Jubilee flotilla

London held a Jubilee party for Elizabeth, Queen of the United Kingdom of Great Britain and Northern Ireland, over the past 4 days, starting from 2nd June.

A part of this celebration was a large flotilla of boats on the Thames at Westminster, which attracted around 1,000 vessels of a wide range of sizes, shapes, and age. It was a truly wonderful spectacle.

During the Thames flotilla celebrations on 3rd June 2012, and in accordance with flag protocol, the new royal barge ‘Gloriana’ carried the Royal Standard of the United Kingdom and flags of the nations of the United Kingdom: The Cross of St George for England; the Saltire Cross of St Andrew for Scotland;  Y Drag Goch /Welsh Dragon for Wales; the Cross of St Patrick for Northern Ireland; AND the Cross of St Piran for the Duchy of Cornwall.
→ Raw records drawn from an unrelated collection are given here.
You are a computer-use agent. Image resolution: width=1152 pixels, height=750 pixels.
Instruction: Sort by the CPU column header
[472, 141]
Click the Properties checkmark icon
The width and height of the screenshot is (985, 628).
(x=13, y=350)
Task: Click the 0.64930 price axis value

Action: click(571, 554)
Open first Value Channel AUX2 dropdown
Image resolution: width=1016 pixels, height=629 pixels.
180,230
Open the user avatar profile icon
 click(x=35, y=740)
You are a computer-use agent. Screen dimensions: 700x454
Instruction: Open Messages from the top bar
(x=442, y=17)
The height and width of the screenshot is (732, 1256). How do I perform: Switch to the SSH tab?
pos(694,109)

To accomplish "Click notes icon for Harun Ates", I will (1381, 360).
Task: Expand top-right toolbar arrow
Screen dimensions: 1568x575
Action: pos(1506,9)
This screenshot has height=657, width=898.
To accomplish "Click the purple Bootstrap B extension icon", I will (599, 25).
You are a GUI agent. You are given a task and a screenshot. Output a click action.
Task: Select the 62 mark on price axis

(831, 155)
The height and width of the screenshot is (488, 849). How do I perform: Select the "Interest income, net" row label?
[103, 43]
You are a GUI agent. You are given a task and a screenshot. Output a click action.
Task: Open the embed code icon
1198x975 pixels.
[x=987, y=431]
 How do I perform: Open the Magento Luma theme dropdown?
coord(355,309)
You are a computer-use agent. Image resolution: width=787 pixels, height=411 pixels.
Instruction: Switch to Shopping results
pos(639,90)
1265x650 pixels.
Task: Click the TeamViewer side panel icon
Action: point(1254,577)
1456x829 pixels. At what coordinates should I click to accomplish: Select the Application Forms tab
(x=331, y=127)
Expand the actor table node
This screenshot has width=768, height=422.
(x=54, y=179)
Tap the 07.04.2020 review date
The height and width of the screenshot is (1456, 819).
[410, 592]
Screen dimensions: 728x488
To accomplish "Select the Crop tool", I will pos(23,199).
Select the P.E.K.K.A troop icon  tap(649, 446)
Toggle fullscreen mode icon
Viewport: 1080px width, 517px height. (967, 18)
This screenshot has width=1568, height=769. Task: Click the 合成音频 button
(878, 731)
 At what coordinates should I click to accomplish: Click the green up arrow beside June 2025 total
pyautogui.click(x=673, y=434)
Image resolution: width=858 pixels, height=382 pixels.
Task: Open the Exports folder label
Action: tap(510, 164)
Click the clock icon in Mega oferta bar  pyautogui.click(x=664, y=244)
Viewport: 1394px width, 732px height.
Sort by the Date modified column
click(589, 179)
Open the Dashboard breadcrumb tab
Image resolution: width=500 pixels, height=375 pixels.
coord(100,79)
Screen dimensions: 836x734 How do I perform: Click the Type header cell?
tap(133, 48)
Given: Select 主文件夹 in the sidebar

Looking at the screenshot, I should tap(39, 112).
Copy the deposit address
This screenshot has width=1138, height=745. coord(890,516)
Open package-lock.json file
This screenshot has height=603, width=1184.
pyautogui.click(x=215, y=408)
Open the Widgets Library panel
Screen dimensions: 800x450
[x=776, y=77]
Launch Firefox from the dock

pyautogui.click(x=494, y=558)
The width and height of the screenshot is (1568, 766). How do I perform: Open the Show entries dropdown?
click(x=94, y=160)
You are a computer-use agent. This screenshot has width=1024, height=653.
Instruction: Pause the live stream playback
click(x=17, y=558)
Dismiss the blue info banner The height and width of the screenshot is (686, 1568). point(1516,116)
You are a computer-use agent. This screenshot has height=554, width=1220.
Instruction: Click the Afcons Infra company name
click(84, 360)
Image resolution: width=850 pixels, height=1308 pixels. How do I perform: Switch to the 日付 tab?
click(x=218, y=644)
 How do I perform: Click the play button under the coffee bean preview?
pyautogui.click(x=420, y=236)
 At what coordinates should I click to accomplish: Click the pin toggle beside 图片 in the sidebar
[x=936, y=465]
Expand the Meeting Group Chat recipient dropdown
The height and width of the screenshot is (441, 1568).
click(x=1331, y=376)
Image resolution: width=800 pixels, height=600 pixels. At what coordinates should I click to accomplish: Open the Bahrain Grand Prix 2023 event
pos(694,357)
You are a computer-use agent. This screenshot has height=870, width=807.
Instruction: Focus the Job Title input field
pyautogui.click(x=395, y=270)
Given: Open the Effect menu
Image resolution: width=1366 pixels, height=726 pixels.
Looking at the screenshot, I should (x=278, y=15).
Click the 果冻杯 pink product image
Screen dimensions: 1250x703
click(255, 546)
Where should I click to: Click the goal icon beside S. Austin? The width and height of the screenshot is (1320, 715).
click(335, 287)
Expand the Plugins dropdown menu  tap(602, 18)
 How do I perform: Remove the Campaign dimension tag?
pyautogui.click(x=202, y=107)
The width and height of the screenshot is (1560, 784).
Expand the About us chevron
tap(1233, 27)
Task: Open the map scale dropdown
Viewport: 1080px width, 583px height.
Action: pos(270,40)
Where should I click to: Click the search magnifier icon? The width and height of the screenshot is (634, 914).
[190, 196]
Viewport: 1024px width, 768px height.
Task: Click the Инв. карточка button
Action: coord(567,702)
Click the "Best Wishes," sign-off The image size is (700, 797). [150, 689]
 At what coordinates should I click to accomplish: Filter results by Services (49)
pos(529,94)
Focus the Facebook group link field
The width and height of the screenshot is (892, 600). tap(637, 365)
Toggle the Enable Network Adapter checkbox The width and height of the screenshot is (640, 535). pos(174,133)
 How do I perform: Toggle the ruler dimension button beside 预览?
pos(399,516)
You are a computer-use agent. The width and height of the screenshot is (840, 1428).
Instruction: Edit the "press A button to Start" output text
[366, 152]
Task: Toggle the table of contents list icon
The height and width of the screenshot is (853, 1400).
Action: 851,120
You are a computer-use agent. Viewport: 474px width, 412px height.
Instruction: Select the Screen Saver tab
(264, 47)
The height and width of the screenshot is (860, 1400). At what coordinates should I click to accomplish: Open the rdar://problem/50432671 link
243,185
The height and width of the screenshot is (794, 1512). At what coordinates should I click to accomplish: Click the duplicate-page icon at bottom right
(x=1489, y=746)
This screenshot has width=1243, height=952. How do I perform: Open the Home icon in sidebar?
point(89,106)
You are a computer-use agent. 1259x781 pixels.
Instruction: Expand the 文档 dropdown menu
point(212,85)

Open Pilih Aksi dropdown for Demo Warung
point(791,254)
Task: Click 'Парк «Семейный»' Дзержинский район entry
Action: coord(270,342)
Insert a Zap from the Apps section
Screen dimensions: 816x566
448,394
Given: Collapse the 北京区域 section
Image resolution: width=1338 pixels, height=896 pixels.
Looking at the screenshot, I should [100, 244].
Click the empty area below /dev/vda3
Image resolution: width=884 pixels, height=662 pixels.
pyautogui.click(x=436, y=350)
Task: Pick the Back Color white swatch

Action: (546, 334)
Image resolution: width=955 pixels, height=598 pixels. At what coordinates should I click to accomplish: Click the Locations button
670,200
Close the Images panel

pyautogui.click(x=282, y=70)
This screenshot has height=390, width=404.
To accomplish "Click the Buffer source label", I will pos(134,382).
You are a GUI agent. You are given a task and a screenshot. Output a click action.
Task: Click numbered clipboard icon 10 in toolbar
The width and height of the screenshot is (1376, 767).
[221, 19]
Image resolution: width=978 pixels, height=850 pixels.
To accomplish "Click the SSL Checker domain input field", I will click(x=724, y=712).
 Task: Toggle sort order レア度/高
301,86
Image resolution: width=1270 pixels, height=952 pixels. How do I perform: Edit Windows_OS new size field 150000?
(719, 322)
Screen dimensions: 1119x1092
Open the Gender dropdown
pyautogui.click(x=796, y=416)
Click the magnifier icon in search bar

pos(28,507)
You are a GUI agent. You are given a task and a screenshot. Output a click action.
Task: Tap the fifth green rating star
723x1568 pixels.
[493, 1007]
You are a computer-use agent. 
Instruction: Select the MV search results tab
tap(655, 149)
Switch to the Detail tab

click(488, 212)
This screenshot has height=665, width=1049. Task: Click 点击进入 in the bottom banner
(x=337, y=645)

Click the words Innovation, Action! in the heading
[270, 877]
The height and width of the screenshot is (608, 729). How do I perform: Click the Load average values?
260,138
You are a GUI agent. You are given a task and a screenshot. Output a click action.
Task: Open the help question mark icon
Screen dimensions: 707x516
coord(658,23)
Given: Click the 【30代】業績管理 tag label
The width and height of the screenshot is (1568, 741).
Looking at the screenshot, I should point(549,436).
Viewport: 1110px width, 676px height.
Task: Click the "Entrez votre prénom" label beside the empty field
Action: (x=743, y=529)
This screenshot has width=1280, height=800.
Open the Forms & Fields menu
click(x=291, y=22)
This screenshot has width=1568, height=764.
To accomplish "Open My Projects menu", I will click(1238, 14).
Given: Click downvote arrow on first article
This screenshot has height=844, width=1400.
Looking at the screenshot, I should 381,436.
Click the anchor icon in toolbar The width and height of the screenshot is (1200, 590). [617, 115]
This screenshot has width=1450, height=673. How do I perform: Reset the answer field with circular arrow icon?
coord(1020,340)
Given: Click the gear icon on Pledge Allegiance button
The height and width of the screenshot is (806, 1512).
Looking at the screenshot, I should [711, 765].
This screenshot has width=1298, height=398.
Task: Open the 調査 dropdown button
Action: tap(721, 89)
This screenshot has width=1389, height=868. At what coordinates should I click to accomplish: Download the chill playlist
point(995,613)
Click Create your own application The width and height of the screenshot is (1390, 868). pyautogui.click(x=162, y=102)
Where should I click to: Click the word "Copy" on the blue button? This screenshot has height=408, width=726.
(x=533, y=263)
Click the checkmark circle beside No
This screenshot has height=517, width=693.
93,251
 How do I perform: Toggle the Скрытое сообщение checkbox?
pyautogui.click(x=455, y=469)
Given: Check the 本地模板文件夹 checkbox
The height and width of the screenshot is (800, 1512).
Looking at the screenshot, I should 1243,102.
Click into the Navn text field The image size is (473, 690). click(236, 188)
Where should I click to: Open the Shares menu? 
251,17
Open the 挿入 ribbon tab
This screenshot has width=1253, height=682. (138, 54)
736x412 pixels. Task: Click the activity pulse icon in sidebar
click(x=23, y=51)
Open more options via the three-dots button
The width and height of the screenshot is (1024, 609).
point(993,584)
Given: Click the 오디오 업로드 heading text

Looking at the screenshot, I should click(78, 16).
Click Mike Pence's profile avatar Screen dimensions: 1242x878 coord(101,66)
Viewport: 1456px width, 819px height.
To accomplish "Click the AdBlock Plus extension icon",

Cornish flag flies on the Gloriana, with the other nations

It was noted by one observer that “These flags being flown plus the flag of the City of London, as a courtesy flag, as it was all being held in the City’s waters), were obviously approved by the highest authority in the land, and note that they included Baner Sen Peran, being flown as a national flag of equal status. This was the first time since Henry VIII’s coronation that Cornwall was being officially and publicly acknowledged as a nation of he UK, separate from, and distinct from, the other 5”. Will this official recognition of Cornwall be carried on into recognition of the Cornish people?

The £500,000 Gloriana is a rowing barge, 26.6 metres long, powered by 18 oarsmen.

Many other boats carried the Cornish flag, including a huge one on the St Ives Lugger Barnabas. Adam Kerr, skipper of the restored 19th Century Cornish fishing lugger sailed her 400 nautical miles to take part. Here is the Barnabas, with mast un-stepped but St Piran flying.

The St Michael`s Mount barge  .. the largest ever according to Guinness World Records – was the world’s oldest operational boat, ‘The St Michael’s Mount State Barge’. The vessel is thought to have been built in 1745 and was powered down the Thames by six oars rather than sail.

It is understood that there was also a Mounts Bay lugger, and a number of Cornish pilot Gigs, including Cream of Cornwall (Cotehele), Fear Not (Devoran), Golden Gear (Helford River), and Torrent (Boscatle). Surf boats were also transported from Cornwall for Australian surf lifesavers to crew.

A number of locations in Cornwall were selected as part of a chain of bonfires, and ancient way of communicating news. Strong winds and poor weather made this ultimately a low key affair.

A cartoon appeared that sums up the feeling of many in Scotland and Wales, and shared by at at least some Cornish patriots though, when confronted by massed Union bunting flags (much of which was promoted by commercial interests) rather that a mix with St Piran flags.


A Diamond Jubilee is a celebration held to mark a 75th anniversary, but only the 60th anniversary in the case of a monarch (e.g. length of time a monarch has reigned). This changed with the diamond jubilee of the English Queen Victoria’s reign.

The Diamond Jubilee of Queen Elizabeth II, was celebrated on 2 June, 2012 and a party extending over 4 days.  This marks the ascension to the thrones on  upon the death of her father, King George VI, on 6 February 1952, and she was proclaimed queen by her various privy and executive councils shortly afterwards. The coronation was held more than a year after the accession, on 2 June 1953.

Elizabeth Alexandra Mary; born 21 April 1926  is the constitutional monarch of the combined crowns of Scotland and England, ruling as head of state of the United Kingdom of Great Britain and Northern Ireland, plus 16 sovereign states known as the Commonwealth realms, and is also head of the 54-member Commonwealth of Nations. She is also head of state through various guises of the Crown Dependencies and British Overseas Territories; although there is some legal doubt about the Duchy of Cornwall.